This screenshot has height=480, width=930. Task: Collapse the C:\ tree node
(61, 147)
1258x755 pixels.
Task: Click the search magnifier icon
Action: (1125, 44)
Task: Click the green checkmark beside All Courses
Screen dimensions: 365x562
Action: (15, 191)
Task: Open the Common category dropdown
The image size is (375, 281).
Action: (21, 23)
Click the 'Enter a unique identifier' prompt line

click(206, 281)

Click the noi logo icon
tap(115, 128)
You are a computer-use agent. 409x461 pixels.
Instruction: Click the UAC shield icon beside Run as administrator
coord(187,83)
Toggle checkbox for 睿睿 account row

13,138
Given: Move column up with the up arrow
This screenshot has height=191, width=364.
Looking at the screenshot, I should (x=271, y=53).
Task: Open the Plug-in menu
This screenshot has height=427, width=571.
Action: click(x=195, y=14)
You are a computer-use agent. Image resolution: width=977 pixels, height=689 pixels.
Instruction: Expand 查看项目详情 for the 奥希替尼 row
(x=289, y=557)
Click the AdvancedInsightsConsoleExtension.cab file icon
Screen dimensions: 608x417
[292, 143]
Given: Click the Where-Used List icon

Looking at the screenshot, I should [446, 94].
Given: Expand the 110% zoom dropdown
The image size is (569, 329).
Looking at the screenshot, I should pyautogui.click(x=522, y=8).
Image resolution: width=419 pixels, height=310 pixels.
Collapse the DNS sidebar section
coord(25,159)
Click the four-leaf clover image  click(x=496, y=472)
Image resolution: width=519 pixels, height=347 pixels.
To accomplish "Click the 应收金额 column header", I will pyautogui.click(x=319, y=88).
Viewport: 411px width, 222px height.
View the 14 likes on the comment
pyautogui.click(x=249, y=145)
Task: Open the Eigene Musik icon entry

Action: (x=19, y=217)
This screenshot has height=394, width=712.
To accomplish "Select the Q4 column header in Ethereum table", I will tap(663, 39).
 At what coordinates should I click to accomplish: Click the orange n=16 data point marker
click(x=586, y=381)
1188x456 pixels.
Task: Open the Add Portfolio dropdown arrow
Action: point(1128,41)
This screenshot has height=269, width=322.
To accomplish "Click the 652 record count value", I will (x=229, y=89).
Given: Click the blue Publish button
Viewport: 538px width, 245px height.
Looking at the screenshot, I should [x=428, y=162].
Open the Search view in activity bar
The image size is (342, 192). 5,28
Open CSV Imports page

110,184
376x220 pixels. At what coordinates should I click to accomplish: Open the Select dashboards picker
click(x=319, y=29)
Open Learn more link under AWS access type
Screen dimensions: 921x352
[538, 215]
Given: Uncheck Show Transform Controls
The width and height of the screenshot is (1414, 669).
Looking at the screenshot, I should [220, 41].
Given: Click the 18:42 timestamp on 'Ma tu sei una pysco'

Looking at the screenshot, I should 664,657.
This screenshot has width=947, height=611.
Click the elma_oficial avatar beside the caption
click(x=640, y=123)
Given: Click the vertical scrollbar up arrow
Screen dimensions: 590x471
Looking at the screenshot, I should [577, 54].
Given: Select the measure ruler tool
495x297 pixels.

Your objective – If a line comes after the one containing "This screenshot has height=394, width=712.", leave it out; set down every line of the data before it, and that line itself, exactly.

Result of the exercise –
This screenshot has height=480, width=930. Task: Collapse the C:\ tree node
(61, 147)
1258x755 pixels.
Task: Click the search magnifier icon
Action: (1125, 44)
Task: Click the green checkmark beside All Courses
Screen dimensions: 365x562
Action: (15, 191)
Task: Open the Common category dropdown
The image size is (375, 281).
Action: (21, 23)
Click the 'Enter a unique identifier' prompt line

click(206, 281)

Click the noi logo icon
tap(115, 128)
You are a computer-use agent. 409x461 pixels.
Instruction: Click the UAC shield icon beside Run as administrator
coord(187,83)
Toggle checkbox for 睿睿 account row

13,138
Given: Move column up with the up arrow
This screenshot has height=191, width=364.
Looking at the screenshot, I should (x=271, y=53).
Task: Open the Plug-in menu
This screenshot has height=427, width=571.
Action: click(x=195, y=14)
You are a computer-use agent. Image resolution: width=977 pixels, height=689 pixels.
Instruction: Expand 查看项目详情 for the 奥希替尼 row
(x=289, y=557)
Click the AdvancedInsightsConsoleExtension.cab file icon
Screen dimensions: 608x417
[292, 143]
Given: Click the Where-Used List icon

Looking at the screenshot, I should [446, 94].
Given: Expand the 110% zoom dropdown
The image size is (569, 329).
Looking at the screenshot, I should pyautogui.click(x=522, y=8).
Image resolution: width=419 pixels, height=310 pixels.
Collapse the DNS sidebar section
coord(25,159)
Click the four-leaf clover image  click(x=496, y=472)
Image resolution: width=519 pixels, height=347 pixels.
To accomplish "Click the 应收金额 column header", I will pyautogui.click(x=319, y=88).
Viewport: 411px width, 222px height.
View the 14 likes on the comment
pyautogui.click(x=249, y=145)
Task: Open the Eigene Musik icon entry

Action: (x=19, y=217)
This screenshot has height=394, width=712.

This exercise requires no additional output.